If Greece were to exit the euro, it would do so with painful consequences for itself and uncertain ones for the rest of Europe and the global economy. At the beginning of the crisis, economists had worried that Greece’s exit from the currency zone would set off a market panic in other weak European countries. Now European leaders hope they have done enough to prevent that from happening. A deepened recession in Europe would also weaken the United States’ fragile recovery.
Greek President Karolos Papoulias met with politicians Sunday in an effort to construct a unity government that could guide the country through the bailout program, and he planned to continue discussions Monday. But with top leaders expressing little hope for compromise after a week of efforts, it appeared likely that Papoulias would be forced to call new elections, most likely for June 10 or 17.

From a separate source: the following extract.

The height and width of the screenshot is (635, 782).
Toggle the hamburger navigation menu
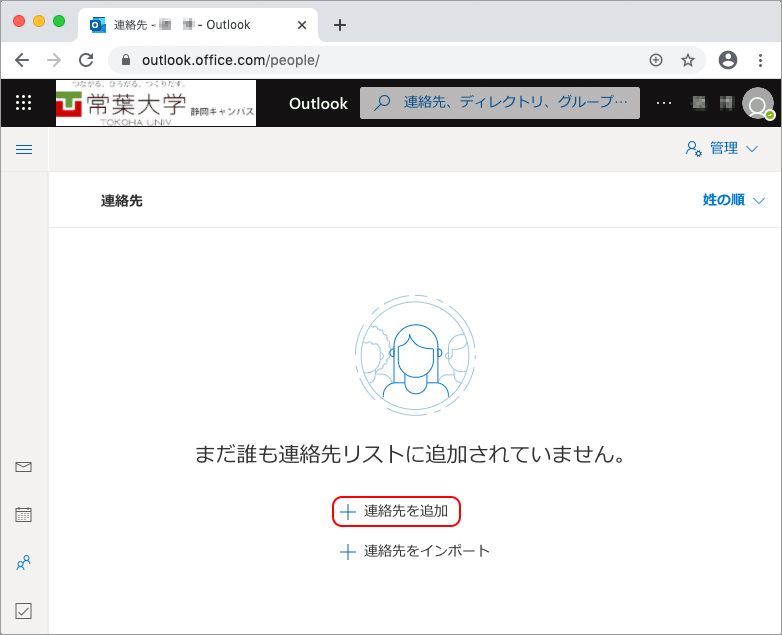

Hopes for compromise have rested on Alexis Tsipras, the leader of the anti-bailout Coalition of the Radical Left Party, also called Syriza, which won a second-place 17 percent of the vote this month. Opinion polls released Thursday and Sunday put the party on top, registering 28 percent support and 21 percent respectively. But Tsipras has refused to go along with the pro-business New Democracy party, which won 19 percent of the May 6 vote, and the Socialists, who won 13 percent.

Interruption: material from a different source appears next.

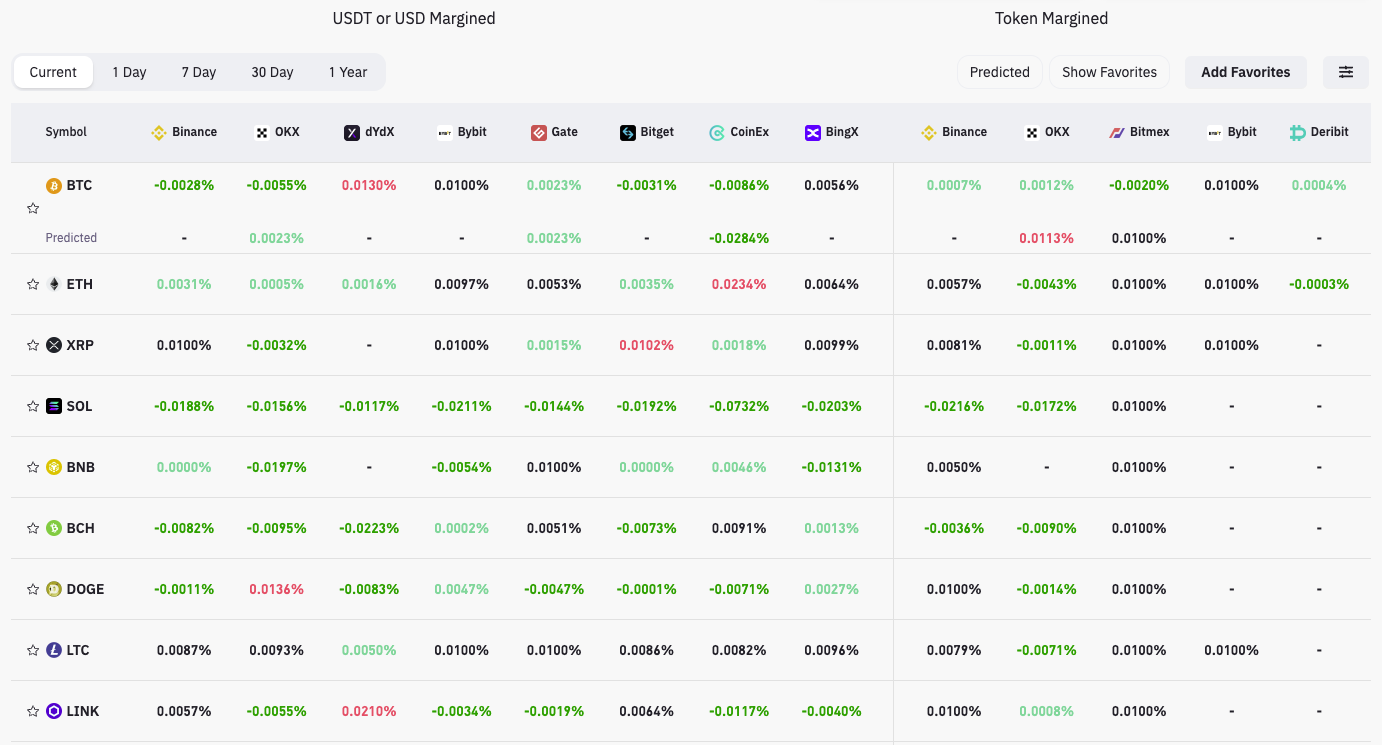Screen dimensions: 1382x745
Task: Click the Add Favorites button
Action: (1245, 72)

“After today’s meeting it is obvious they are demanding that Syriza become an accessory to a crime,” Tsipras said Sunday after meeting with the president, the Associated Press reported. “In the name of democracy, of our patriotic duty, we cannot accept this shared guilt. We call on all Greeks to condemn once and for all the forces of the past and to realize that only one hope remains: unity against blackmail in order to prevent the continuing barbarity.”
For all the fireworks of the past week, Greeks remain overwhelmingly in favor of remaining with the euro and inside the European Union, according to opinion polls. But years of biting recession, 22 percent unemployment, rising taxes and slashed pensions have made them rebel against a $171 billion bailout deal reached in February. That deal extends a financial lifeline to the country in exchange for cuts that shrink the size of the public sector, further push down public spending and require other changes that even the International Monetary Fund and other emergency lenders acknowledge will make the short-term situation more painful, before – they hope – making Greece’s economy more competitive in the long run.
Politicians such as Tsipras who are pro-euro but anti-bailout appear to be gambling that euro-zone leaders including German Chancellor Angela Merkel and European Central Bank President Mario Draghi are willing to ease their austerity demands significantly while continuing to pay to keep Greece from bankruptcy. But those leaders have shown little willingness to extend major concessions.
“There is no easy path for Greece,” German Finance Minister Wolfgang Schaeuble told the Welt am Sonntag newspaper in Berlin. “The program stays. If the Greeks have an idea about what we can do in addition to promote growth, we can always talk about it and consider it.”